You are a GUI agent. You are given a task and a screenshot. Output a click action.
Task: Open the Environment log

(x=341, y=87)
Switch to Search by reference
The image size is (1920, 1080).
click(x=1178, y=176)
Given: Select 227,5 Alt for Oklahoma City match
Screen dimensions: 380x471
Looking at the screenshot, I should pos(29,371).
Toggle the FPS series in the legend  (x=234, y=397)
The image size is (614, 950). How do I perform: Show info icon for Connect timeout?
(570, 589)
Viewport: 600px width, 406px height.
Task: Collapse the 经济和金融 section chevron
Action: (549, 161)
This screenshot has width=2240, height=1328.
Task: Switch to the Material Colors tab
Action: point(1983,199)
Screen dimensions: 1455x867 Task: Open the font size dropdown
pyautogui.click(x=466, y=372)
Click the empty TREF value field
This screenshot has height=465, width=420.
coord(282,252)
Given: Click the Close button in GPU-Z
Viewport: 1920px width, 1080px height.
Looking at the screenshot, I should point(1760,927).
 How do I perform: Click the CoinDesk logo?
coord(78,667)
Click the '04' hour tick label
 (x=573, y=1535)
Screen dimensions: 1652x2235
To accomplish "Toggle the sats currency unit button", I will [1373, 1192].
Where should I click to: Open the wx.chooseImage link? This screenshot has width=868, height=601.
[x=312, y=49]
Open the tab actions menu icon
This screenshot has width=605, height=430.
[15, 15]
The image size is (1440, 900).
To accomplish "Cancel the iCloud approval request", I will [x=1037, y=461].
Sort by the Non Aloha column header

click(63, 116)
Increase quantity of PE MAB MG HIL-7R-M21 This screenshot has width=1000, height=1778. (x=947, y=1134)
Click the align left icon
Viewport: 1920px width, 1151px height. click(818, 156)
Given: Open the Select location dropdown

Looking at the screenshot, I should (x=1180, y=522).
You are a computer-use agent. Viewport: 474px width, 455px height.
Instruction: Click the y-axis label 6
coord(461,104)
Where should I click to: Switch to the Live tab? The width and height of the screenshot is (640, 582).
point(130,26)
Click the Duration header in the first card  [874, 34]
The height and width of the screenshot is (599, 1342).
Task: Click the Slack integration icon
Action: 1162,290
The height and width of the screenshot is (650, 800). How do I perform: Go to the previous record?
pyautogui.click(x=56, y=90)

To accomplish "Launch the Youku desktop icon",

-*-

--- Instructions for the task ---
Convert the records above into a Markdown table with two columns, Row and Line. Give each line its own numbered row, and leave out blank lines.

--- Finished answer ---
| Row | Line |
|---|---|
| 1 | You are a GUI agent. You are given a task and a screenshot. Output a click action. |
| 2 | Task: Open the Environment log |
| 3 | (x=341, y=87) |
| 4 | Switch to Search by reference |
| 5 | The image size is (1920, 1080). |
| 6 | click(x=1178, y=176) |
| 7 | Given: Select 227,5 Alt for Oklahoma City match |
| 8 | Screen dimensions: 380x471 |
| 9 | Looking at the screenshot, I should pos(29,371). |
| 10 | Toggle the FPS series in the legend  (x=234, y=397) |
| 11 | The image size is (614, 950). How do I perform: Show info icon for Connect timeout? |
| 12 | (570, 589) |
| 13 | Viewport: 600px width, 406px height. |
| 14 | Task: Collapse the 经济和金融 section chevron |
| 15 | Action: (549, 161) |
| 16 | This screenshot has width=2240, height=1328. |
| 17 | Task: Switch to the Material Colors tab |
| 18 | Action: point(1983,199) |
| 19 | Screen dimensions: 1455x867 Task: Open the font size dropdown |
| 20 | pyautogui.click(x=466, y=372) |
| 21 | Click the empty TREF value field |
| 22 | This screenshot has height=465, width=420. |
| 23 | coord(282,252) |
| 24 | Given: Click the Close button in GPU-Z |
| 25 | Viewport: 1920px width, 1080px height. |
| 26 | Looking at the screenshot, I should point(1760,927). |
| 27 |  How do I perform: Click the CoinDesk logo? |
| 28 | coord(78,667) |
| 29 | Click the '04' hour tick label |
| 30 |  (x=573, y=1535) |
| 31 | Screen dimensions: 1652x2235 |
| 32 | To accomplish "Toggle the sats currency unit button", I will [1373, 1192]. |
| 33 | Where should I click to: Open the wx.chooseImage link? This screenshot has width=868, height=601. |
| 34 | [x=312, y=49] |
| 35 | Open the tab actions menu icon |
| 36 | This screenshot has width=605, height=430. |
| 37 | [15, 15] |
| 38 | The image size is (1440, 900). |
| 39 | To accomplish "Cancel the iCloud approval request", I will [x=1037, y=461]. |
| 40 | Sort by the Non Aloha column header |
| 41 | click(63, 116) |
| 42 | Increase quantity of PE MAB MG HIL-7R-M21 This screenshot has width=1000, height=1778. (x=947, y=1134) |
| 43 | Click the align left icon |
| 44 | Viewport: 1920px width, 1151px height. click(818, 156) |
| 45 | Given: Open the Select location dropdown |
| 46 | Looking at the screenshot, I should (x=1180, y=522). |
| 47 | You are a computer-use agent. Viewport: 474px width, 455px height. |
| 48 | Instruction: Click the y-axis label 6 |
| 49 | coord(461,104) |
| 50 | Where should I click to: Switch to the Live tab? The width and height of the screenshot is (640, 582). |
| 51 | point(130,26) |
| 52 | Click the Duration header in the first card  [874, 34] |
| 53 | The height and width of the screenshot is (599, 1342). |
| 54 | Task: Click the Slack integration icon |
| 55 | Action: 1162,290 |
| 56 | The height and width of the screenshot is (650, 800). How do I perform: Go to the previous record? |
| 57 | pyautogui.click(x=56, y=90) |
| 58 | To accomplish "Launch the Youku desktop icon", |